Adeola Ajibade, 44, Tonyin Adekunle, 42, and Yemisee Olanisebee, 39, are all senior staff members at Obafemi Awolowo University in Ile-Ife who routinely experience some form of domestic violence in their homes. Ajibade says the culture of silence in Nigeria is killing the women here. “Keeping silent can shorten the life-span of a woman,” she says. But speaking out, she says is difficult, even for an educated woman.
For Toyin Akerele, 28, a market woman and a mother of 3, arguing with her husband used to be dangerous. “How can a woman speak out if everything she needs is provided for by the husband? The day she argues with him, he will withdraw all the supports and the woman will become empty.”

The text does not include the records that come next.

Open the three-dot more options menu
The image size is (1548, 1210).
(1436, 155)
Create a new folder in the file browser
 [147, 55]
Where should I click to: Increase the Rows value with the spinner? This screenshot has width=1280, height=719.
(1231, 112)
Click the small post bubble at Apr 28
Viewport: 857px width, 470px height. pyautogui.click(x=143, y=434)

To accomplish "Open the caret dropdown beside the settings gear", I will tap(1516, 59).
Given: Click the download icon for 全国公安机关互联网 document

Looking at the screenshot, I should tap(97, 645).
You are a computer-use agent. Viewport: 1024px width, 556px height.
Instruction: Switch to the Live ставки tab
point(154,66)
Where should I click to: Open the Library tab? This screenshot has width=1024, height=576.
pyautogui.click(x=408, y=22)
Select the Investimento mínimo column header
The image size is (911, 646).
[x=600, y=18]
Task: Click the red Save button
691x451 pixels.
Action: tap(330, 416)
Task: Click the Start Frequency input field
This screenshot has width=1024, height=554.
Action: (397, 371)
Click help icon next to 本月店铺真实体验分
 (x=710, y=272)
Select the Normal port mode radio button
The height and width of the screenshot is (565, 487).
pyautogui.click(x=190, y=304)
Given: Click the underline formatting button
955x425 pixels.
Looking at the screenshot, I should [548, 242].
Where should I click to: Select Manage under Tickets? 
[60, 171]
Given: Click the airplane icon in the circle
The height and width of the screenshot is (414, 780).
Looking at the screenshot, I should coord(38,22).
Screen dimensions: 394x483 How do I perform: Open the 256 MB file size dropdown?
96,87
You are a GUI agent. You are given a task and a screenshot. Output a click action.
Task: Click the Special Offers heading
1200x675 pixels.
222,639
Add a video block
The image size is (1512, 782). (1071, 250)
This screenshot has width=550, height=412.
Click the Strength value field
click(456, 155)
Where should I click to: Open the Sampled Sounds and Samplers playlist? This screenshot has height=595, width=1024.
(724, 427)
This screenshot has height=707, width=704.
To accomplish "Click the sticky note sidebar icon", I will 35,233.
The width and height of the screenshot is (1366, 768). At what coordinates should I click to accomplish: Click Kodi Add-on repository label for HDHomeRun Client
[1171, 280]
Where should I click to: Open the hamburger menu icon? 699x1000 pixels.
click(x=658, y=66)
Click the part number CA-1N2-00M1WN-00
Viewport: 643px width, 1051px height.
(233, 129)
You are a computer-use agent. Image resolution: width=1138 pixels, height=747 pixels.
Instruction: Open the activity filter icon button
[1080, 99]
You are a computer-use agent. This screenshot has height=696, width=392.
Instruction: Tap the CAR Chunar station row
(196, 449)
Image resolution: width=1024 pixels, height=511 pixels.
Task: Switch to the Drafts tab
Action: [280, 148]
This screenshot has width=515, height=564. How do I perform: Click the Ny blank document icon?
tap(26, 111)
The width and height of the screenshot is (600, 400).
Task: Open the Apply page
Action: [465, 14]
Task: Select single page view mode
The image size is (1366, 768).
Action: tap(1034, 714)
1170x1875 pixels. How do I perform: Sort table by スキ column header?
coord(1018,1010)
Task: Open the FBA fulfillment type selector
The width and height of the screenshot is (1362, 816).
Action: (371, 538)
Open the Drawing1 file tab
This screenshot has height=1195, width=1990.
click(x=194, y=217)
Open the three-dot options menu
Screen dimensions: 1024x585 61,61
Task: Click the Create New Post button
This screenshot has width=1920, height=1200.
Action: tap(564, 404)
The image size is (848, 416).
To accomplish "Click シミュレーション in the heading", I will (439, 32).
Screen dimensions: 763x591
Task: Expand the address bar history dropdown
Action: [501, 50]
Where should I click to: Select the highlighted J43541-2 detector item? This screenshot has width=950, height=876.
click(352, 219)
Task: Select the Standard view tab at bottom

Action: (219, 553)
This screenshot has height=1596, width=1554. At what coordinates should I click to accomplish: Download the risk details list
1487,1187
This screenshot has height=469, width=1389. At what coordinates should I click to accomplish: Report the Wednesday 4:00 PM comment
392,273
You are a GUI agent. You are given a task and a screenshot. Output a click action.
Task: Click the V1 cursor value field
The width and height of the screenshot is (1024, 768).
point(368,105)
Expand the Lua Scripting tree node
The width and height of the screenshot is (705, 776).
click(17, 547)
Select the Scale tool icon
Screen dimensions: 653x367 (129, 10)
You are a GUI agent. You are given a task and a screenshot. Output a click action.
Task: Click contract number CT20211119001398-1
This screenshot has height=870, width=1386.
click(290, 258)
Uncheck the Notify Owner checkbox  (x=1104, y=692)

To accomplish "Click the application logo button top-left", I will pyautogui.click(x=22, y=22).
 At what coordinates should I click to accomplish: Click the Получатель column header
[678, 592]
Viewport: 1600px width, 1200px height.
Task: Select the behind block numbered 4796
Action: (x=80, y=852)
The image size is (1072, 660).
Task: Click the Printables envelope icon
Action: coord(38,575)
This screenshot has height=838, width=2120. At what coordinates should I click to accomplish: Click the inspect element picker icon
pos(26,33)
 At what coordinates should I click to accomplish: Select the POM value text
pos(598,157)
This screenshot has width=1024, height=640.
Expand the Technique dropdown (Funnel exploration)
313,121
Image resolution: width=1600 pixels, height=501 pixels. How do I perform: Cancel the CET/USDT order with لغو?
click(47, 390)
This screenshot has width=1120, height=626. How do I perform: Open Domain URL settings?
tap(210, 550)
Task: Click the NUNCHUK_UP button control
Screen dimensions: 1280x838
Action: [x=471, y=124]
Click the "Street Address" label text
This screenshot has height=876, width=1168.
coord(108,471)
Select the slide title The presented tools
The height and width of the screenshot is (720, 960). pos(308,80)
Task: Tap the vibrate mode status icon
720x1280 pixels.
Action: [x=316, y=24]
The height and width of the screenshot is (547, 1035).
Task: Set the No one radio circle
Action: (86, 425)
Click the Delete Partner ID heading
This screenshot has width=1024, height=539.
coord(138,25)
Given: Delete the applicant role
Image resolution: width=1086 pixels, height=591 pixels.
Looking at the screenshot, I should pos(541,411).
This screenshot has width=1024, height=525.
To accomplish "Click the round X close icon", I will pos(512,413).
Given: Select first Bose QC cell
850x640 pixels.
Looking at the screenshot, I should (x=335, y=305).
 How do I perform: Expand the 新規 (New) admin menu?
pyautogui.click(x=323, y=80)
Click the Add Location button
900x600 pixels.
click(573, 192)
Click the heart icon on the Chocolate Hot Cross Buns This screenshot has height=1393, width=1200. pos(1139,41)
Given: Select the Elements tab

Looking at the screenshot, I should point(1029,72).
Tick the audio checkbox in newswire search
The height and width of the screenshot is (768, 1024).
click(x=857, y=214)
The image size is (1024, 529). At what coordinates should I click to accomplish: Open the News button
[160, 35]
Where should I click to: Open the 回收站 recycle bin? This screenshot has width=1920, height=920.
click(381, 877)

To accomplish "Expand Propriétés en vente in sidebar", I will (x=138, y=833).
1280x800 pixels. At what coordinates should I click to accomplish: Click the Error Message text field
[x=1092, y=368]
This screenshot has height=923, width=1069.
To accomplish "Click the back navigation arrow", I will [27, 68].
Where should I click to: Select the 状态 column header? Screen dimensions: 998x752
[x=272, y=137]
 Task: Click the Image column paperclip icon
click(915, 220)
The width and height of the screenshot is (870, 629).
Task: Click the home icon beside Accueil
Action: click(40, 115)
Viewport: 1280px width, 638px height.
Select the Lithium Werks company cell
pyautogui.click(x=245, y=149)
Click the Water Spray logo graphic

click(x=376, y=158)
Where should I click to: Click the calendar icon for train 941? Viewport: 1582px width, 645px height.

Akerele says economic empowerment is the key to freedom for women. “I used to be a hairdresser,” she says. Her husband set up her shop for her. “One day we had a misunderstanding, he said I disrespected him. So he closed down the shop, sold everything in it and I was left with nothing,” Akerele says.
But Akerele says she decided not to take her husband’s dominance lying down. She raised her own money to start her own market stall. “Whenever we fight now, I am not afraid to argue with him because I know he can not close down this shop,” she says. “I own it and everything in it. Women must be equipped economically before going into marriage so that they can also be a force to reckon with.”
But the demand of early marriage may be part of the problem, says Fumilayo Omobonike, 20, a student of Obafemi Awolowo University in Ile-Ife. She says young women are so desperate to please their families and get married that they “pretend during courtship.”
“They will be washing the cloth of the man. They will be doing all the cooking and whenever they are shouted on, they keep quiet so that the man will be of the opinion that they are good girls and therefore suitable for marriage,” Omobonike says. “After marriage, they are already in bondage and suffering in silence.”